— start Stored records —

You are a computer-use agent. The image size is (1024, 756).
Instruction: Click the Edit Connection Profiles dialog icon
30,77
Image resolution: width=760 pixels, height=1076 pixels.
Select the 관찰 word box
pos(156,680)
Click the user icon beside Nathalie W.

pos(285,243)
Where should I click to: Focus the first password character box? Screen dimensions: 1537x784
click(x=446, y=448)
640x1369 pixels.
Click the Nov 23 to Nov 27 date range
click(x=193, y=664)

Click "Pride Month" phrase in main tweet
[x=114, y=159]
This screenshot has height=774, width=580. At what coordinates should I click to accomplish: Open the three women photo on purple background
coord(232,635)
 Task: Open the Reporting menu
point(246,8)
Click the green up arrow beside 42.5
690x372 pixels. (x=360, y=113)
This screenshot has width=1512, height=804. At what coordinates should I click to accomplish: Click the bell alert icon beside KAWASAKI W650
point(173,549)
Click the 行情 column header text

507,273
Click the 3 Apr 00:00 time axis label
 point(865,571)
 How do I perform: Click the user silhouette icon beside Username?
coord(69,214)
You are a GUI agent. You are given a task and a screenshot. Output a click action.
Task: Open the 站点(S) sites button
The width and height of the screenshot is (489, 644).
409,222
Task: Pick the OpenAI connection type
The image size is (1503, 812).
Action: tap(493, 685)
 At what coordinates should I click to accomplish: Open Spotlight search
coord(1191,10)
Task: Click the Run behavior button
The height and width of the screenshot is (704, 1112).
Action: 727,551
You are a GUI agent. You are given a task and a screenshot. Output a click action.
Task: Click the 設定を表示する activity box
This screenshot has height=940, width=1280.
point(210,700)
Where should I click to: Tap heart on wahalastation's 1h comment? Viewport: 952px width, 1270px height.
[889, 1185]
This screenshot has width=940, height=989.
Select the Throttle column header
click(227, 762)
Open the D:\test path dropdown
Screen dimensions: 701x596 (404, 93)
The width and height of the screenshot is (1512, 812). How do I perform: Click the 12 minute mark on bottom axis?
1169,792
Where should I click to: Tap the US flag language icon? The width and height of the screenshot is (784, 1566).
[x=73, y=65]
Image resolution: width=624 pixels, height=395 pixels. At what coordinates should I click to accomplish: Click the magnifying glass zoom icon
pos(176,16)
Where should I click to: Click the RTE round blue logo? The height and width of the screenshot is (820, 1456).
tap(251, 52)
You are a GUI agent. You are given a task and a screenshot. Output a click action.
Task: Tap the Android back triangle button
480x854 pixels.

— end Stored records —

[Given problem]
Format the lines above as a JSON list of strings, with one string per line and blank lines omitted.

[Response]
[
  "You are a computer-use agent. The image size is (1024, 756).",
  "Instruction: Click the Edit Connection Profiles dialog icon",
  "30,77",
  "Image resolution: width=760 pixels, height=1076 pixels.",
  "Select the 관찰 word box",
  "pos(156,680)",
  "Click the user icon beside Nathalie W.",
  "pos(285,243)",
  "Where should I click to: Focus the first password character box? Screen dimensions: 1537x784",
  "click(x=446, y=448)",
  "640x1369 pixels.",
  "Click the Nov 23 to Nov 27 date range",
  "click(x=193, y=664)",
  "Click \"Pride Month\" phrase in main tweet",
  "[x=114, y=159]",
  "This screenshot has height=774, width=580. At what coordinates should I click to accomplish: Open the three women photo on purple background",
  "coord(232,635)",
  " Task: Open the Reporting menu",
  "point(246,8)",
  "Click the green up arrow beside 42.5",
  "690x372 pixels. (x=360, y=113)",
  "This screenshot has width=1512, height=804. At what coordinates should I click to accomplish: Click the bell alert icon beside KAWASAKI W650",
  "point(173,549)",
  "Click the 行情 column header text",
  "507,273",
  "Click the 3 Apr 00:00 time axis label",
  " point(865,571)",
  " How do I perform: Click the user silhouette icon beside Username?",
  "coord(69,214)",
  "You are a GUI agent. You are given a task and a screenshot. Output a click action.",
  "Task: Open the 站点(S) sites button",
  "The width and height of the screenshot is (489, 644).",
  "409,222",
  "Task: Pick the OpenAI connection type",
  "The image size is (1503, 812).",
  "Action: tap(493, 685)",
  " At what coordinates should I click to accomplish: Open Spotlight search",
  "coord(1191,10)",
  "Task: Click the Run behavior button",
  "The height and width of the screenshot is (704, 1112).",
  "Action: 727,551",
  "You are a GUI agent. You are given a task and a screenshot. Output a click action.",
  "Task: Click the 設定を表示する activity box",
  "This screenshot has height=940, width=1280.",
  "point(210,700)",
  "Where should I click to: Tap heart on wahalastation's 1h comment? Viewport: 952px width, 1270px height.",
  "[889, 1185]",
  "This screenshot has width=940, height=989.",
  "Select the Throttle column header",
  "click(227, 762)",
  "Open the D:\\test path dropdown",
  "Screen dimensions: 701x596 (404, 93)",
  "The width and height of the screenshot is (1512, 812). How do I perform: Click the 12 minute mark on bottom axis?",
  "1169,792",
  "Where should I click to: Tap the US flag language icon? The width and height of the screenshot is (784, 1566).",
  "[x=73, y=65]",
  "Image resolution: width=624 pixels, height=395 pixels. At what coordinates should I click to accomplish: Click the magnifying glass zoom icon",
  "pos(176,16)",
  "Where should I click to: Click the RTE round blue logo? The height and width of the screenshot is (820, 1456).",
  "tap(251, 52)",
  "You are a GUI agent. You are given a task and a screenshot. Output a click action.",
  "Task: Tap the Android back triangle button",
  "480x854 pixels."
]